DOSA ADAM DAN HAWA MENURUT MITOS
Berbicara tentang dosa, tentu kita
akan teringat kepada sosok syaithan
yang selalu membujuk manusia untuk berbuat jahat. Dan berbicara tentang Adam, tentu
akan mengingatkan pula kepada iblis yang
membangkang perintah Allah SWT. untuk hormat kepadanya. Seolah-olah ada dua
makhluk yang berbeda, padahal secara wujud dia adalah satu. Dia adalah makhluk
hidup yang disebut jin, yang
diciptakan dari api yang sangat panas sebelum Adam, yang pada akhirnya
membangkang perintah Allah SWT. dan bertekad akan selalu menyesatkan manusia ke
dalam perbuatan jahat dan keji. Pengertian ini
didapat dengan merangkum tiga firmanNya yaitu, Surat Al-Hijr ayat 27:
“Dan kami telah menciptakan jin sebelum (Adam) dari api yang sangat
panas.”
Surat Al-Kahf ayat 50:
“Dan (ingatlah) ketika Kami berfirman kepada
para malaikat, ‘Sujudlah kamu kepada Adam!’, maka mereka pun bersujud kecuali iblis. Dia adalah dari (golongan) jin,
maka dia mendurhakai perintah
Tuhannya. Pantaskah kamu menjadikan dia dan keturunannya sebagai pemimpin
selain Aku, padahal mereka adalah musuhmu? Sangat buruklah (iblis itu) sebagai
pengganti (Allah) bagi orang yang zalim.”
dan surat Al-Baqarah ayat 169:
“Sesungguhnya
(syaithan) itu hanya menyuruh kamu
(manusia) agar berbuat jahat dan keji,
dan mengatakan apa yang tidak kamu ketahui tentang Allah.”

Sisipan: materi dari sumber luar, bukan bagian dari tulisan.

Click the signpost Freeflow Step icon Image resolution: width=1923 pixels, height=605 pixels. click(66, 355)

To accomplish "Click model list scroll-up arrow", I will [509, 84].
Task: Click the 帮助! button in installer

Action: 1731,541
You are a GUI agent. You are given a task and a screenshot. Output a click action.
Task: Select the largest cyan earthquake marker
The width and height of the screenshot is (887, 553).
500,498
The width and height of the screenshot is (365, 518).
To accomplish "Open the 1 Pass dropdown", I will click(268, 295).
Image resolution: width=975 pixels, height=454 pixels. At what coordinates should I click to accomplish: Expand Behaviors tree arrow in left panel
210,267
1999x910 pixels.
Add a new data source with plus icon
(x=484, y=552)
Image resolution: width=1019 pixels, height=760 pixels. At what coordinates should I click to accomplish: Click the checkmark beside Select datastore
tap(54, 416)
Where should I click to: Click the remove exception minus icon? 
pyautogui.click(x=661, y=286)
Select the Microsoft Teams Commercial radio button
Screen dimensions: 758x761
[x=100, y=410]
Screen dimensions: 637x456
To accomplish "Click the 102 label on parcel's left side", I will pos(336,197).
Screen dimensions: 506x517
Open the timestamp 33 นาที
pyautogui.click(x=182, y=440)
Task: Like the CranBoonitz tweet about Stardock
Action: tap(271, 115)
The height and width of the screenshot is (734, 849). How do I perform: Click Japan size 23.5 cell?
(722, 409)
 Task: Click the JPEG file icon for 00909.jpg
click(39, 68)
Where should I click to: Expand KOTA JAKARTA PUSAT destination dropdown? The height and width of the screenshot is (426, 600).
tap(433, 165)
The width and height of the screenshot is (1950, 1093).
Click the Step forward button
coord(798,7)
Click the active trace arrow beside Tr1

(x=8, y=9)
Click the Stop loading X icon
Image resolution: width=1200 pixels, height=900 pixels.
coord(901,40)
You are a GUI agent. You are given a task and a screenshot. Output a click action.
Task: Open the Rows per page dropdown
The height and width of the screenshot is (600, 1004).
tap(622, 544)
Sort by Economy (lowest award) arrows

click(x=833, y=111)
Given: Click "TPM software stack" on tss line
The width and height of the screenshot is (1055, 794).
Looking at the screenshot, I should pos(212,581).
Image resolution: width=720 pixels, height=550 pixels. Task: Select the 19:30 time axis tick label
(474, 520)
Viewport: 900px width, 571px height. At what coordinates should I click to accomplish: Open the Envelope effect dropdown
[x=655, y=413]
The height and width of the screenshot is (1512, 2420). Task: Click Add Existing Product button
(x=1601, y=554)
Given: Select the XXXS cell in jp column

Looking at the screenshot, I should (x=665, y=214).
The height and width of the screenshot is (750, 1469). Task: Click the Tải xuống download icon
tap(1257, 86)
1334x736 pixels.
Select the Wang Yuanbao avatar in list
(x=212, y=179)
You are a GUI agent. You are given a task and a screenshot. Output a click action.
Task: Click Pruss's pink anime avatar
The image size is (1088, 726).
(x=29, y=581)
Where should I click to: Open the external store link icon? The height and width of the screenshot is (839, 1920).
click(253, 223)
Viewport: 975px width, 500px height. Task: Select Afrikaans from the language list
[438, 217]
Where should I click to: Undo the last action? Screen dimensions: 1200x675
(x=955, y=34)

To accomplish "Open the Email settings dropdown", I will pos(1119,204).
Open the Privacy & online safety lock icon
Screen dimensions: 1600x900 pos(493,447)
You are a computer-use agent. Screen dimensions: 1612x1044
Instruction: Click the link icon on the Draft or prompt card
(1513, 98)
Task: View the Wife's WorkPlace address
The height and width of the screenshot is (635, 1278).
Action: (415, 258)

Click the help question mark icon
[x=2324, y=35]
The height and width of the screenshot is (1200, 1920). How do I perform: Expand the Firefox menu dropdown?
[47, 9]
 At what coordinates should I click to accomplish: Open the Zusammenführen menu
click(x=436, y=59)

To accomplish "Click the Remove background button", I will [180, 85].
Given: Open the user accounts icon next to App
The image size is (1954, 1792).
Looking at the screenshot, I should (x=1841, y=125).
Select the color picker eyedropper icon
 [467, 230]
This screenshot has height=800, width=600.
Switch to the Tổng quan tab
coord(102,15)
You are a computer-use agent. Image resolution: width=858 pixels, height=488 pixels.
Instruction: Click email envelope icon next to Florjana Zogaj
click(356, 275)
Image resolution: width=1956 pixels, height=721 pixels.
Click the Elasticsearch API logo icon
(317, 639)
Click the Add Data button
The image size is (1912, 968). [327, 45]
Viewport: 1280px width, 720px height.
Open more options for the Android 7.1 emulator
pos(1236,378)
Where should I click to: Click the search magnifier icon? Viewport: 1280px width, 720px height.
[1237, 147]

Jin pembangkang perintah Allah SWT. inilah
yang telah berhasil menyesatkan Adam dan Hawa. Dia disebut syaithan karena sesat, menyesatkan dan sangat jahat. Syaithan selalu berusaha untuk
menjauhkan manusia dari petunjuk Allah SWT. dan mendekatkan pada laranganNya.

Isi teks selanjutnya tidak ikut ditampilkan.